Chercheurs et "chercheurs" 3
Petit guide à l'attention de l'honnête homme.
Cet article est un petit guide à l'attention de l'honnête homme désireux d'acquérir une connaissance. Il existe deux types de connaissances, celles de la recherche internationale (qui sont des savoirs), produites par les chercheurs qui, en France sont des fonctionnaires (sauf dans certains branches technologiques), et toutes les autres connaissances, produites par des particuliers ou des adhérents de mouvements libres. Ces connaissances s'offrent au public sur plusieurs supports : les revues spécialisées internes aux centres de recherche ou de « recherche », inaccessibles hors ces centres, Internet, les magazines de vulgarisation « scientifique », et les livres. Il n'existe actuellement aucune volonté publique ou privée pour donner aux lecteurs une information minimale sur la nature des connaissances proposées sur ces supports, c'est-à-dire sur leur distinction entre connaissances et savoirs. Ce petit texte est une tentative préliminaire de remédier, provisoirement, à cette triste situation.

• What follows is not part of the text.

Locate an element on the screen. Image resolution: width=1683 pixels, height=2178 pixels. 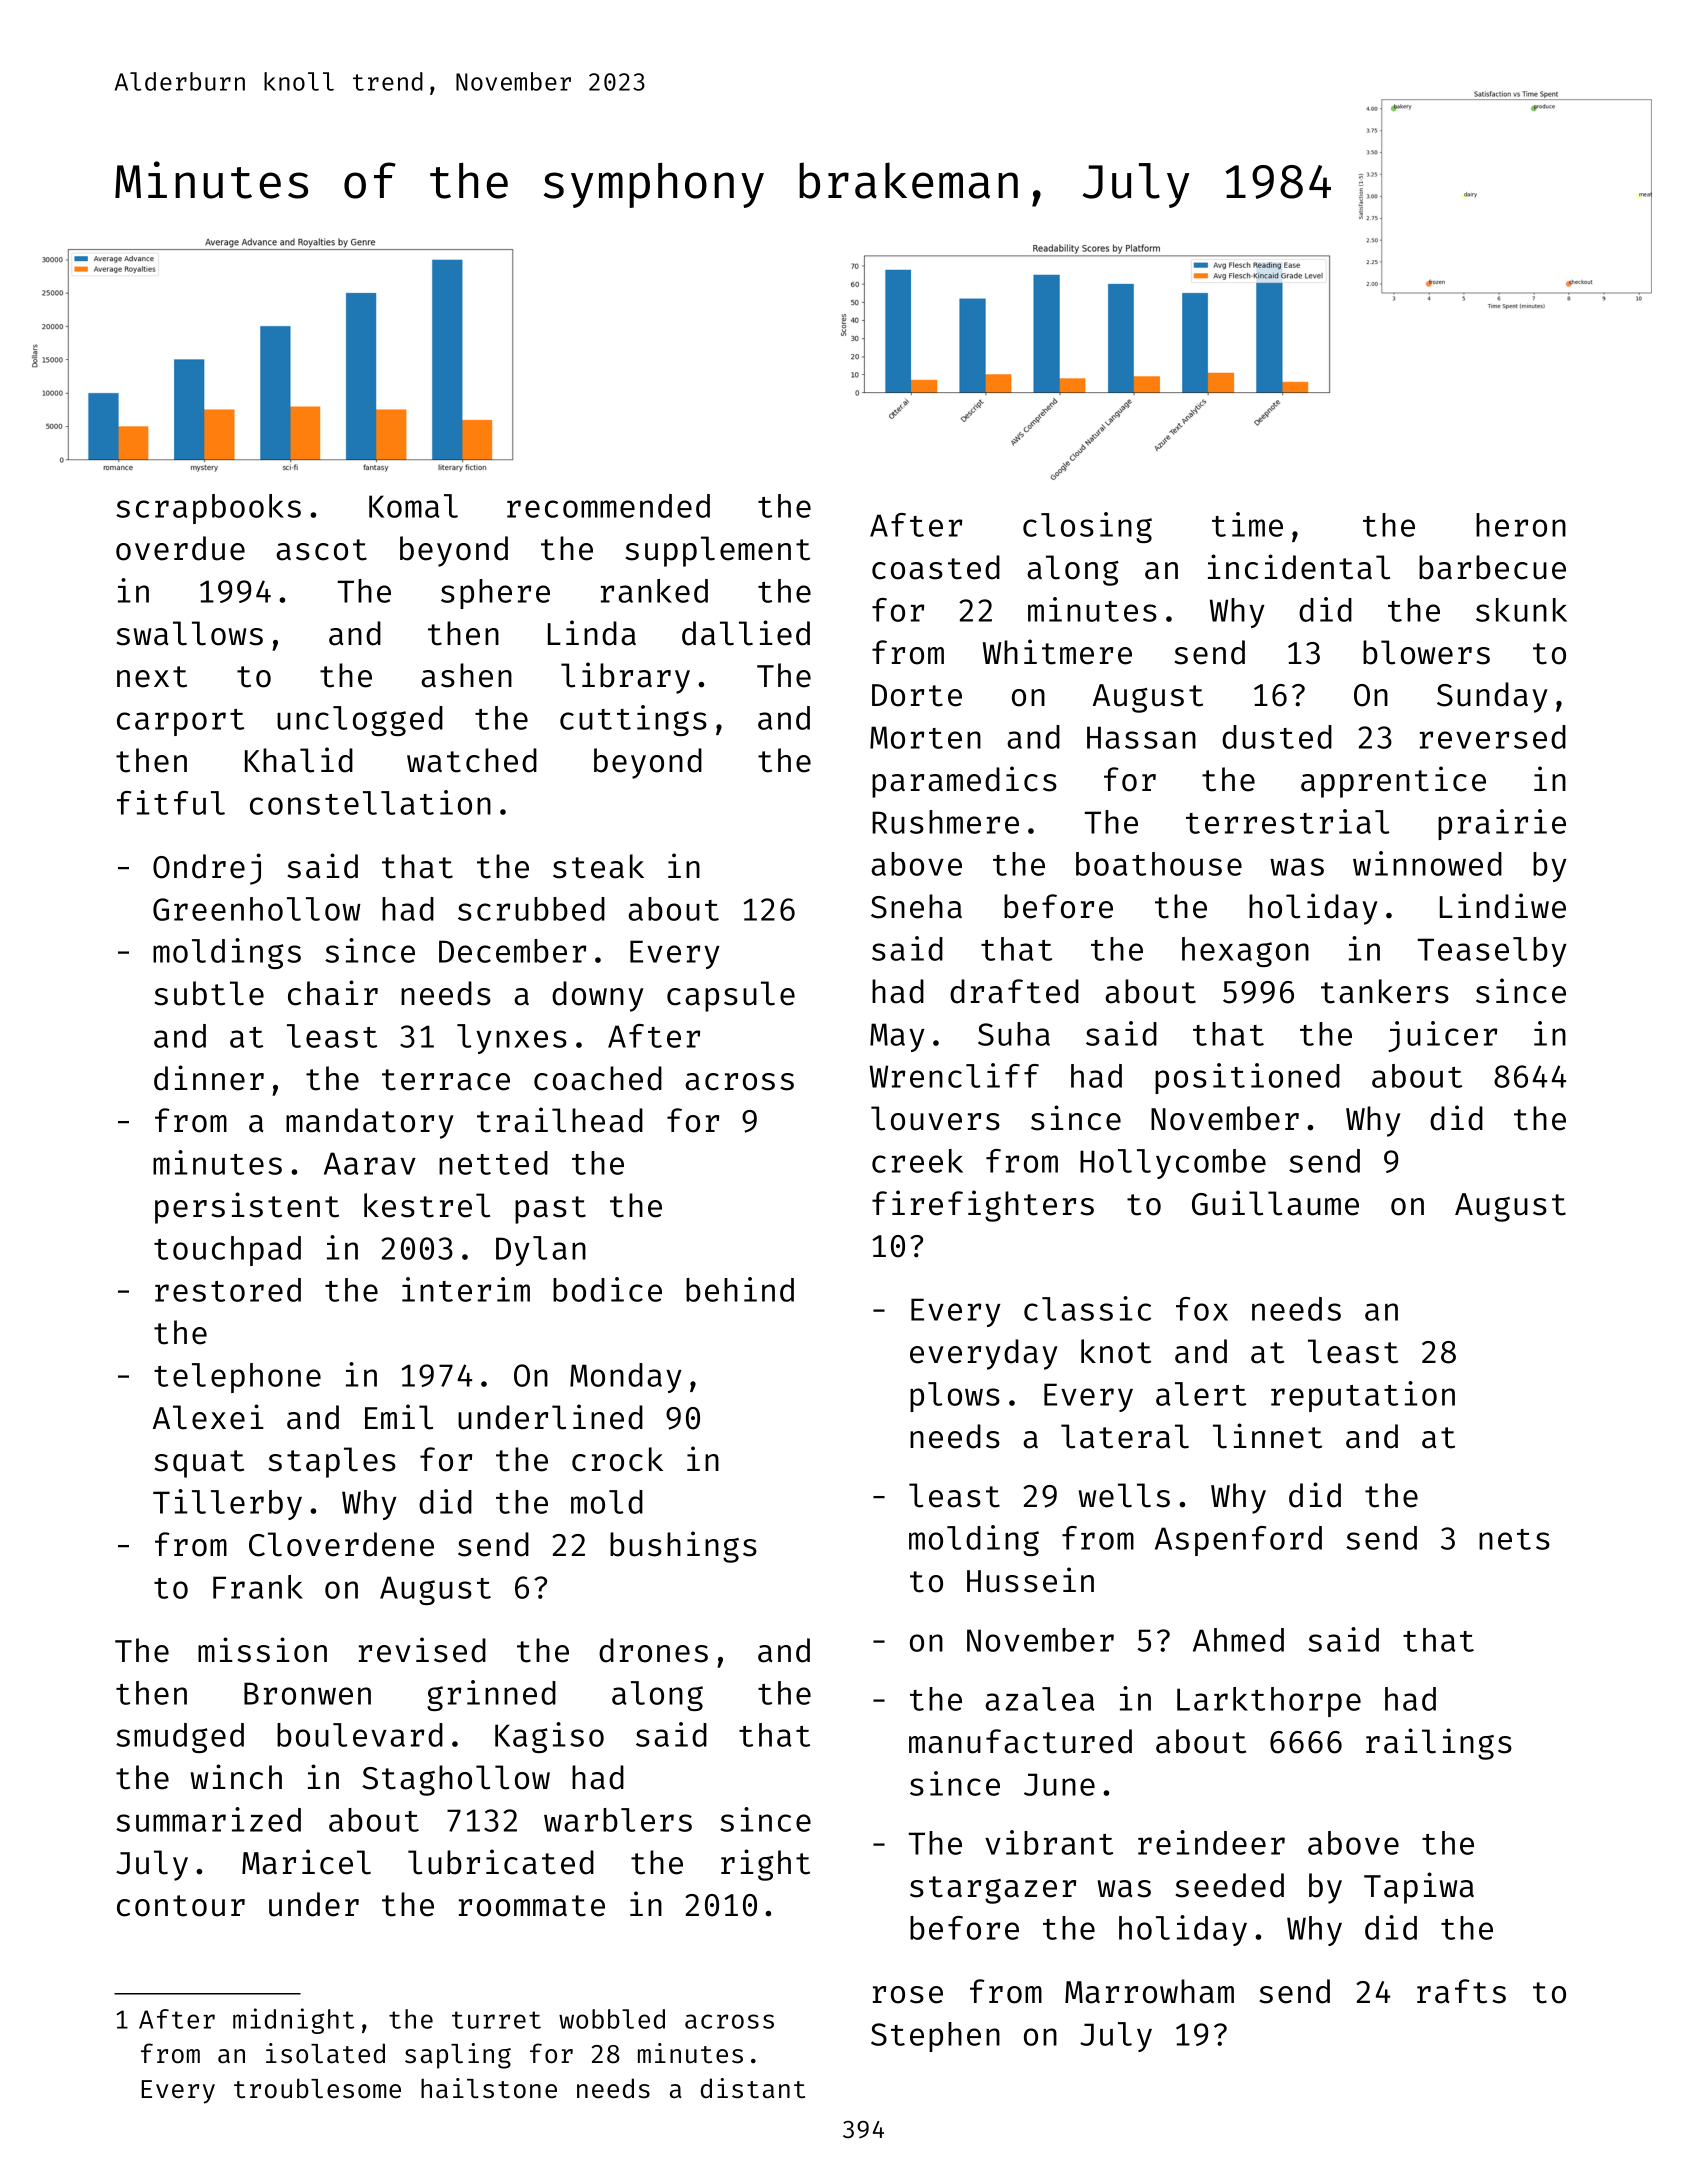
stargazer is located at coordinates (993, 1890).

A – Les revues spécialisées internes aux centres de recherche
Tous les centres de recherche possèdent une ou plusieurs bibliothèque(s) spécialisée(s). C'est à l'intérieur de ces bibliothèques que vous trouverez les connaissances de la recherche telles qu'elles ont directement été produites par les chercheurs. Malheureusement, et surtout depuis les plans Vigipirate à répétition depuis 15 ans, leur accès au public est généralement fermé : n'y entrent que les étudiants, ou pire, les chercheurs eux-mêmes. Cette situation est tout à fait regrettable. Certaines acceptent des lecteurs « privés » s'ils justifient du soutien d'un chercheur, avec recommandation signée. Si vous en trouvez une qui vous accepte au moins à la consultation, comment identifier les publications de la recherche ?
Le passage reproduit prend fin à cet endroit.